Playingcatch · 13/10/2018 17:10

you.38degrees.org.uk/petitions/make-gcse-english-exam-fair-for-students-with-dyslexia

This is the petition to try and stop discrimation against children with dyslexia. Please sign.

OP posts:
Tomorrowillbeachicken · 13/10/2018 18:47

This also punishes children with dcd and hypermobility though too. My son is only in primary but even now it looks like his future will be technology and/or a scribe due to multiple Sen.
This seems to be opposite of the sats for ks1 though where they’ve removed handwriting aspect for Sen children in getting greater depth.

bpisok · 19/10/2018 00:59

DD can use her laptop (normal way of working) - handwriting is impossible so we switched to a laptop at aged 9. Who cares if you can write neatly between the lines? And this isn't needed for GCSEs
She gets 20% extra time (dyslexia)

I am a parent of a dyslexic (1% blended phonics percentile) and I think it is absolutely fair that in English they are marking the candidate's ability to put together a coherent analysis of the text that is both spelt correctly and is grammatically correct. There are therefore penalties for spag

She then has choices

  • keep spell check on and def lose spag points
  • turn spellcheck off and use basic words so lose some spag points for spelling but keep the potential points for grammar and punctuation
-turn spell check off and use complex vocabulary that may not be spelt correctly but demonstrates a broad range of language that will hopefully get enough points to offset the spag
  • use a scribe and either lose all spag points or spell out words and dictate the punctuation. BUT this isn't for the entire exam. You know when the spag points are going to be counted (spag isnt across the entire paper).

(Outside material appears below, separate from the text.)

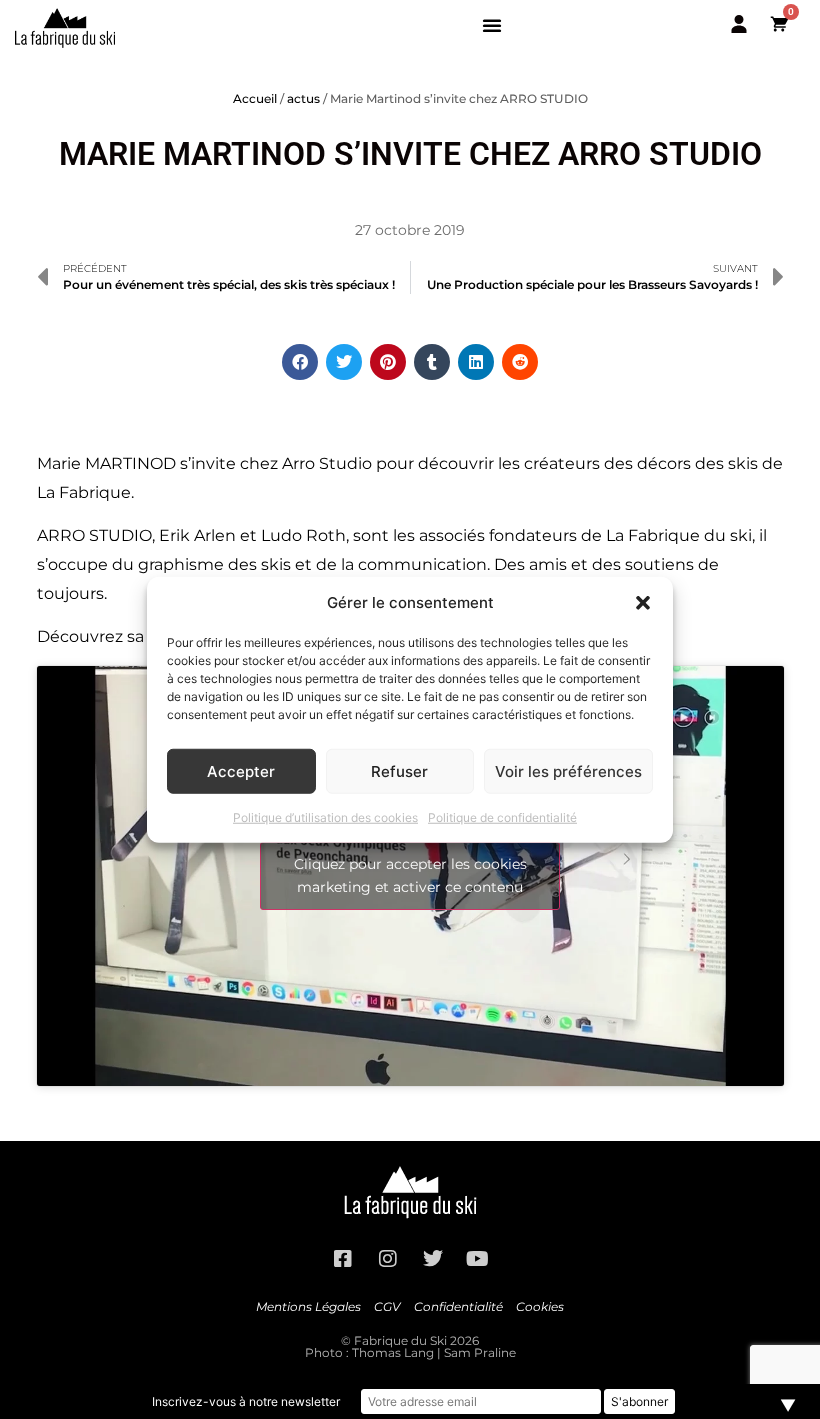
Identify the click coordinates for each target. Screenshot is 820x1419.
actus (303, 98)
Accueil (255, 98)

It's a strategic choice and one I would rather my daughter didn't have to make - but she had to because she's dyslexic

My DD is never going to be good at high-jump either given that she's 5 foot tall. Is that unfair? Should we lower the bar? MFLs are also impossible for her to master so should we say that in a French written exam we ignore the spelling?

For what it's worth she went for spell check off and broad vocabulary for her English GCSEs

Evergreentree · 20/10/2018 20:28

If she was 5 foot she wouldn’t be focusing on the high jump. We are not equal and reasonable adjustments should be made or it’s discrimination. One size does not fit all.

AlexanderHamilton · 21/10/2018 00:34

Dd is hypermobile. She used a laptop for her exams and got a Grade 9 for Lang & 8 for Lit.

Ds’s school wanted him to use a scribe but although he struggles with organisation of thought his spelling and punctuation are immaculate so I’ve pushed for a laptop for him too.